Worried that the preceding outing’s exploits have put their families in danger, Bezzerides and Woodrugh spend time gathering their loved ones and sending them to safety. While talking to her father, Bezzerides admits her once-forgotten memories of being kidnapped for four days, subsequently learning that her father has always been concerned with the event and how it shaped her. Similarly, Woodrugh struggles for intimacy with his wife, but she shoots this moment down, suggesting, “You don’t try right” in regard to his pursuits of being a “good man.” At this point, the Caspere case is less of an investigation and more of a sequence of events that help these characters reconcile demons. Considering they’ve been deprived of any peace of mind thus far, these characters deserve to do so.

Eventually and thankfully, Semyon gets his hands real dirty. For six episodes, his story has layered on a stagnating amount of development with only a few rewards. Here, however, he realizes the fruitless nature of his endeavors and posits a big middle finger by first killing his double-crossing employee, then burning down his recently-taken-over casino and club, and finally coordinating a sting that will claim enough diamonds — from the people who betrayed him — to restore his liquid assets. His attitude is exciting, and the prospect of his swindle bringing all our protagonists together to pull off a collectively beneficial stunt further invigorates anticipation for the season finale.

The possession of last week’s stolen documents provides the characters with more clues to piece together the core conspiracy, like a so-called “black map.” These are the worst bits of the episode, presenting anti-climactic reveals of the corruption’s key players, whom we already heavily suspected, and left-field connections (Caspere’s secretary?). However, after the death of Detective Davis, the head of the operation, the stakes are raised. Bezzerides and Velcoro find themselves on the wrong side of the law, and Woodrugh’s investigating yields more red flags, inciting blackmail by use of photographs from his blackout sexual exploits. This leads the latter into the confines of the Black Mountain of his past, where the situation goes awry and forces him to fight his way out. In the end, Woodrugh succeeds only to suffer a shocking turn of events. Poor Woodrugh, in all his closeted homosexuality, was destined to be the most tragic character of this season.

Back in the motel room, Bezzerides and Velcoro bond over the bad.
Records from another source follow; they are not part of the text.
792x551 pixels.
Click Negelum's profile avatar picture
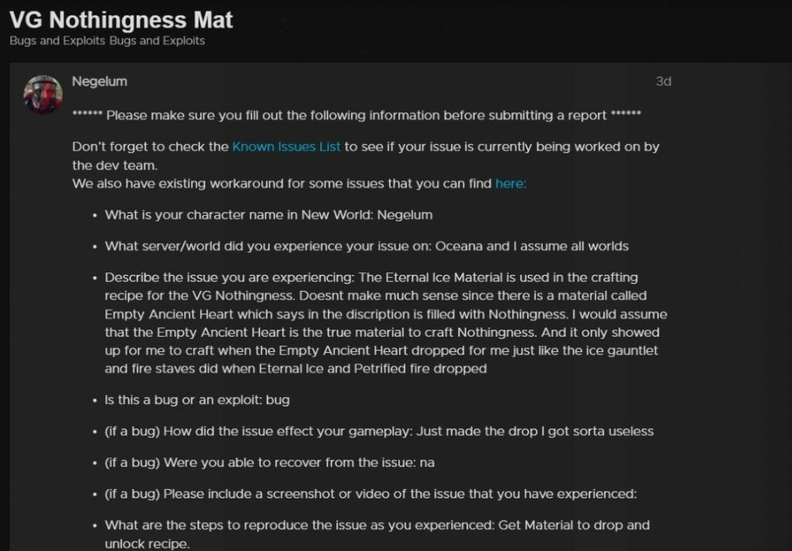(x=43, y=94)
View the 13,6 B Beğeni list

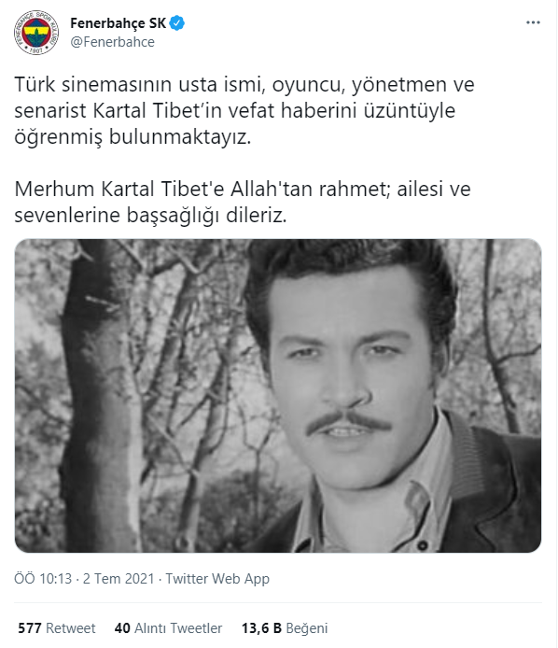[285, 628]
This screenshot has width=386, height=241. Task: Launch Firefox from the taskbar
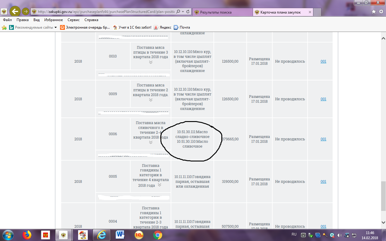27,235

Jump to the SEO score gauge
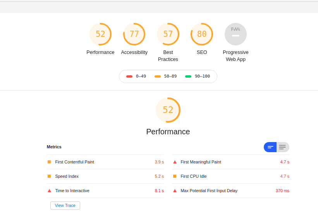(x=202, y=34)
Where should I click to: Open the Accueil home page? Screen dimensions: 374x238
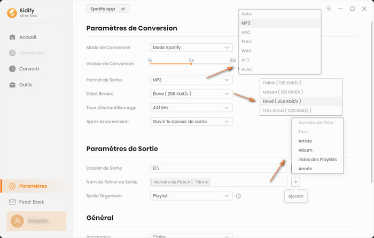[27, 37]
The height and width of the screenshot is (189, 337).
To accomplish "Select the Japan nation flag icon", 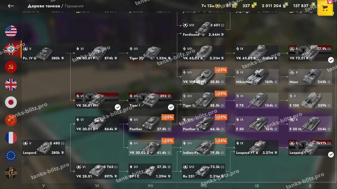I will point(11,102).
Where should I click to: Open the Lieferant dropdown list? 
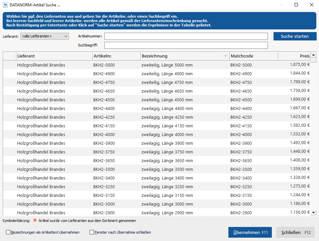[44, 36]
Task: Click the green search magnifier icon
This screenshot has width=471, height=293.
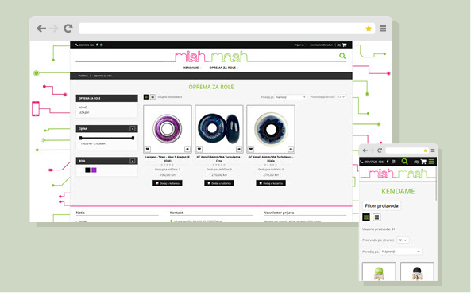Action: tap(342, 56)
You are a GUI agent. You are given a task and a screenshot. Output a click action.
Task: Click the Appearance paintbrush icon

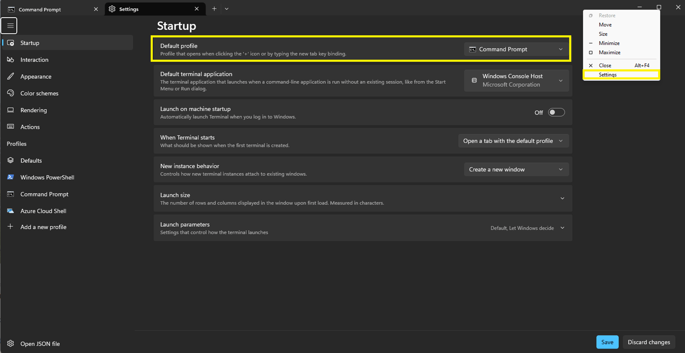point(10,76)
Bezzerides remarks, “You’re not a bad man.” Too twisted to heed these words, he grieves, “Do you miss anything?” We know they all do; this is a story about people who reside in a depressing aftermath of a life-defining incident, where no amount of words — but maybe sex — can suppress the foreboding sense they feel they’ve incited. (Channeling an idea from the first season: “The world needs bad men; we keep the other bad men from the door.) Hopefully, the 90-minute season finale makes them feel needed, because they’ve certainly inspired the empathy to warrant justice for their deeply troubled souls.